-- Input follows --
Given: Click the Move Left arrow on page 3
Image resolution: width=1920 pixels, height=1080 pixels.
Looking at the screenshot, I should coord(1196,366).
-- Input concluded --
-- Input follows --
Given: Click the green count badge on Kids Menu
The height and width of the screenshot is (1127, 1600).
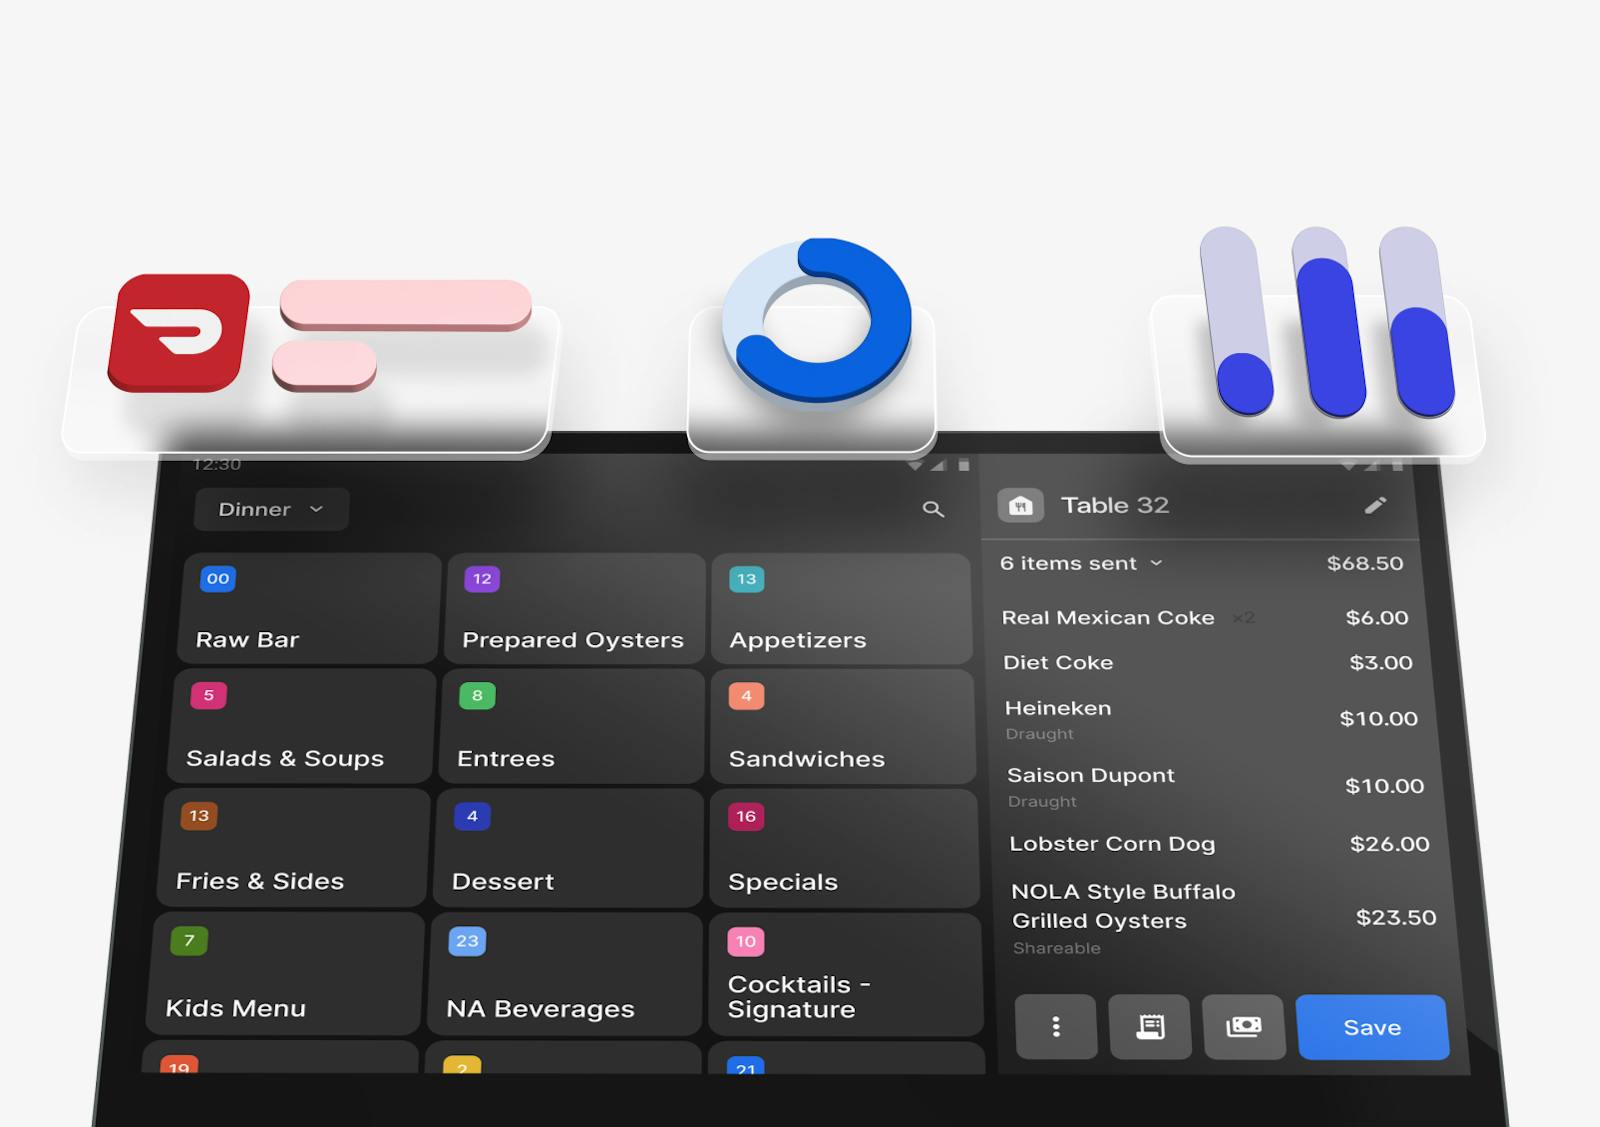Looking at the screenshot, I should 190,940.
-- Input concluded --
-- Input follows --
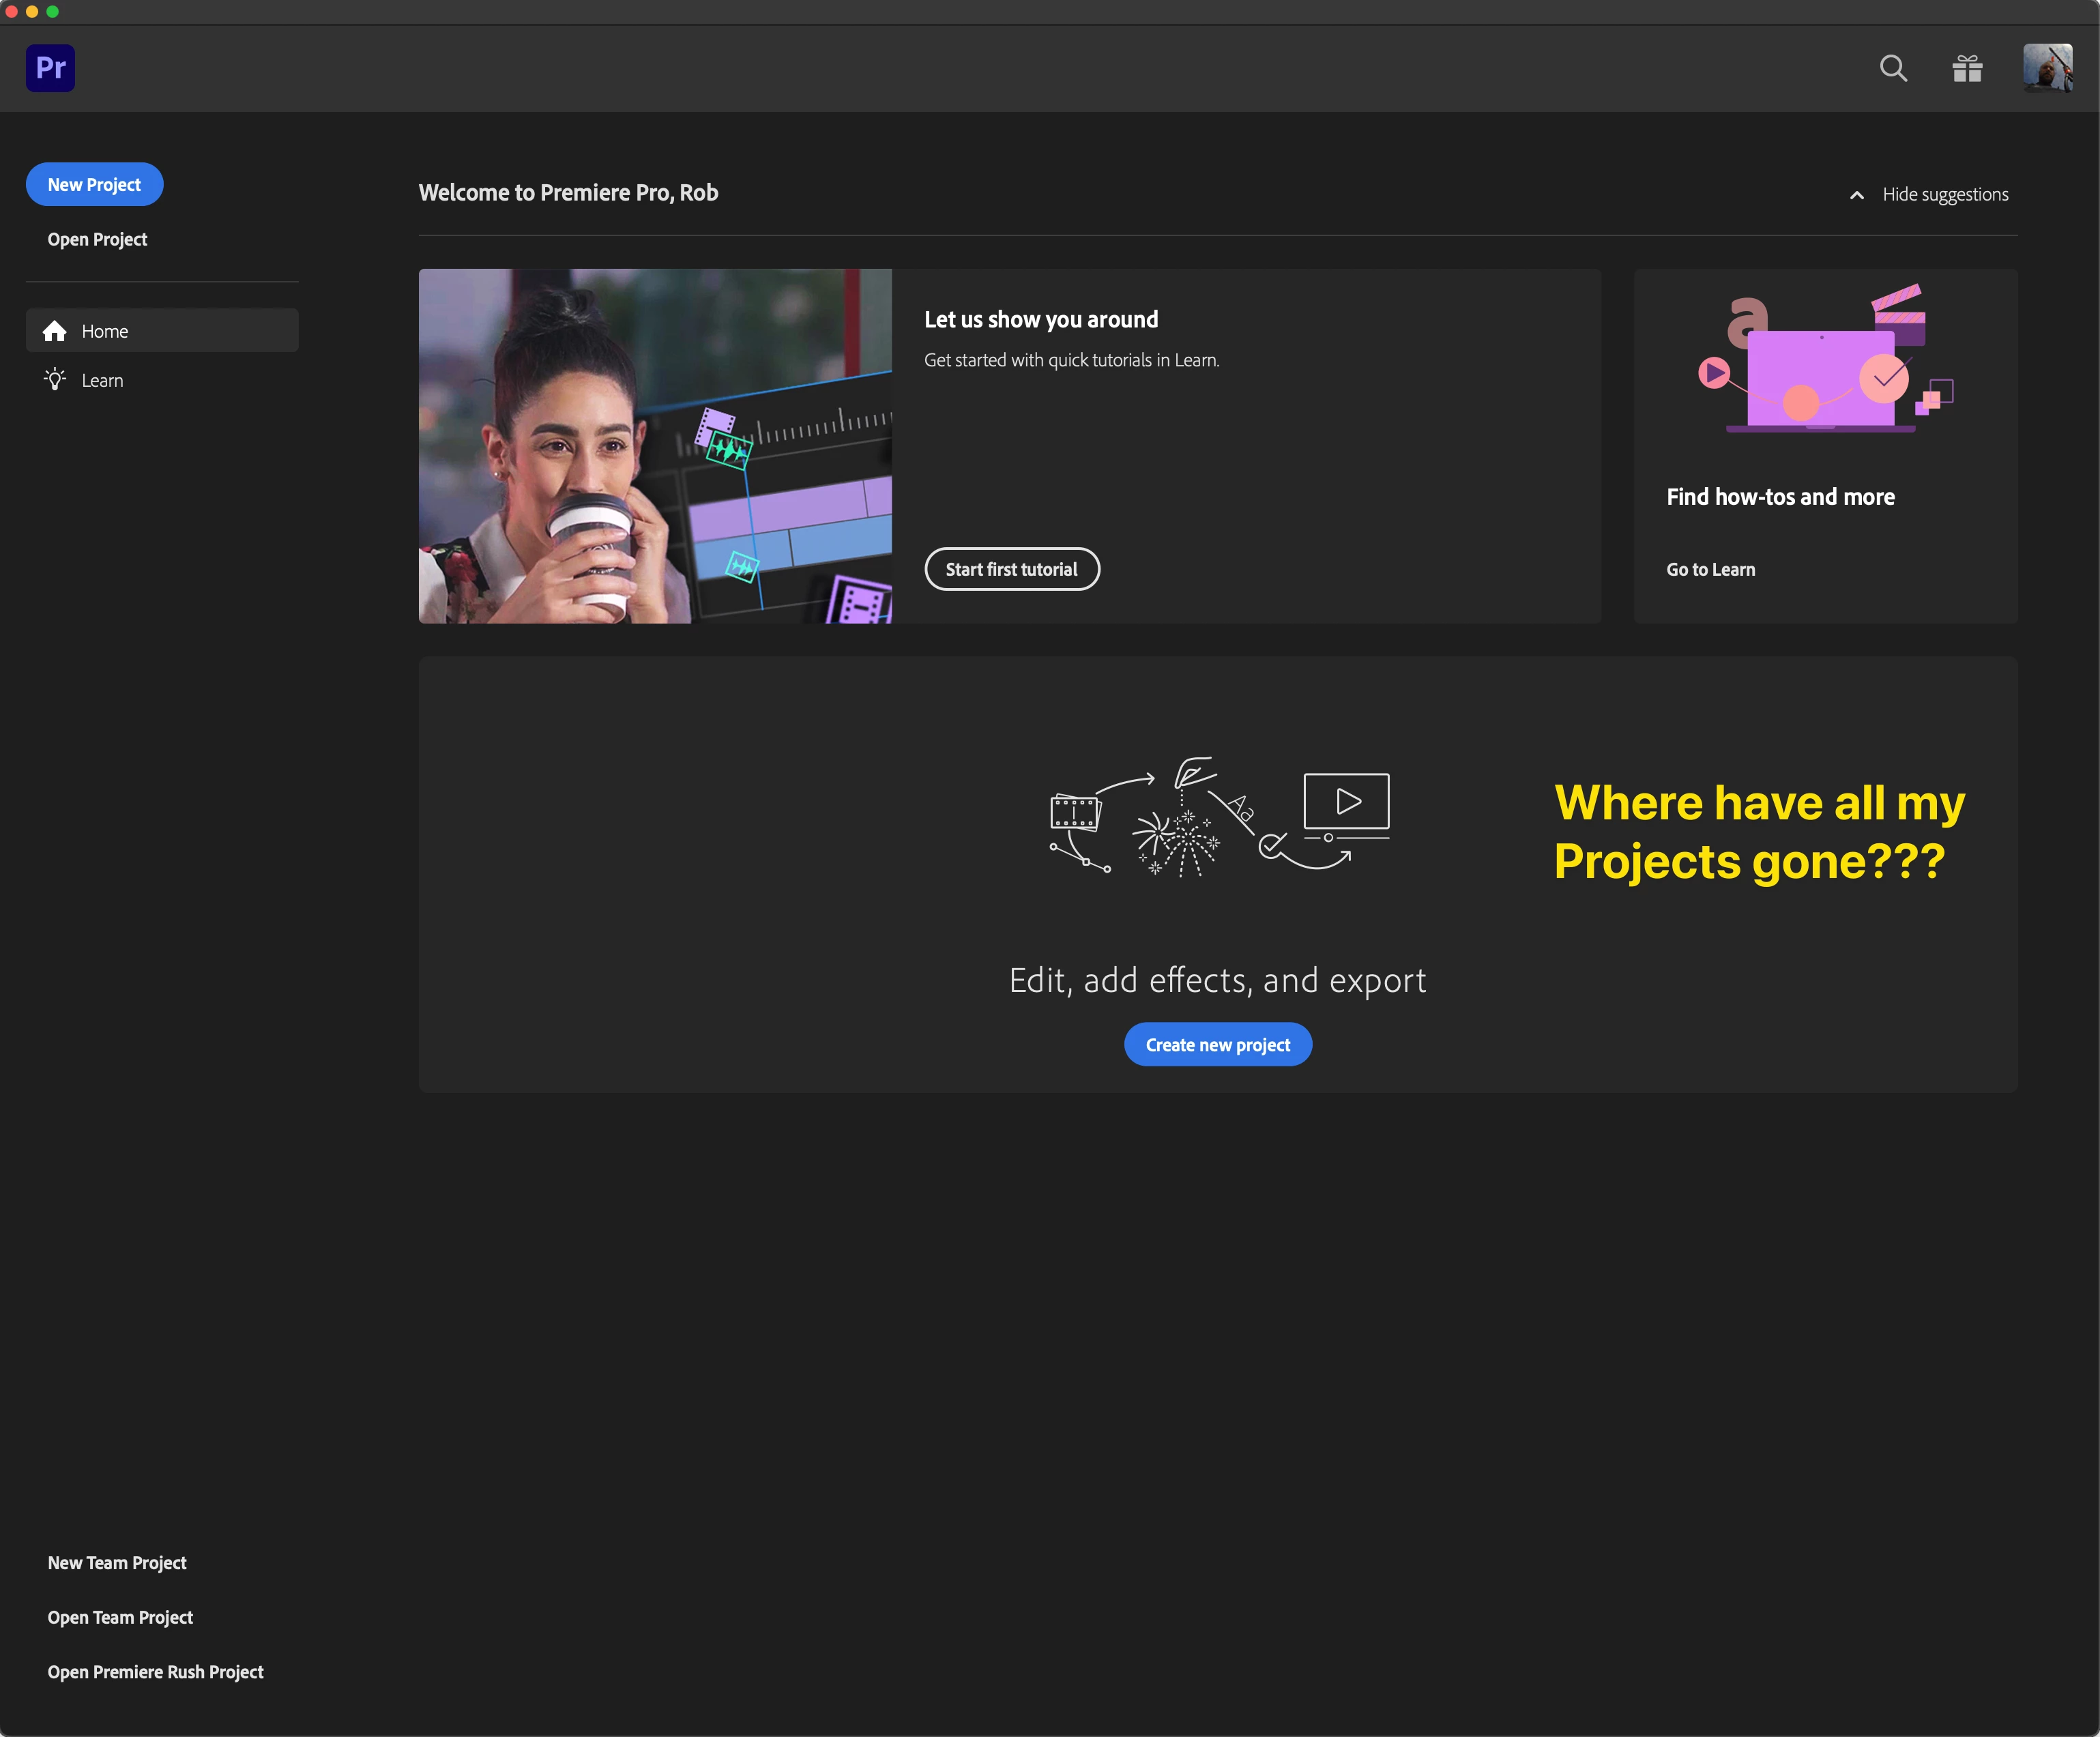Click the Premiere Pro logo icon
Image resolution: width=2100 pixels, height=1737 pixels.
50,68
-- Input concluded --
Task directions => For each line above that contains the word "Given", copy that line.

Output of the task =>
Given: Click the Move Left arrow on page 3
Given: Click the green count badge on Kids Menu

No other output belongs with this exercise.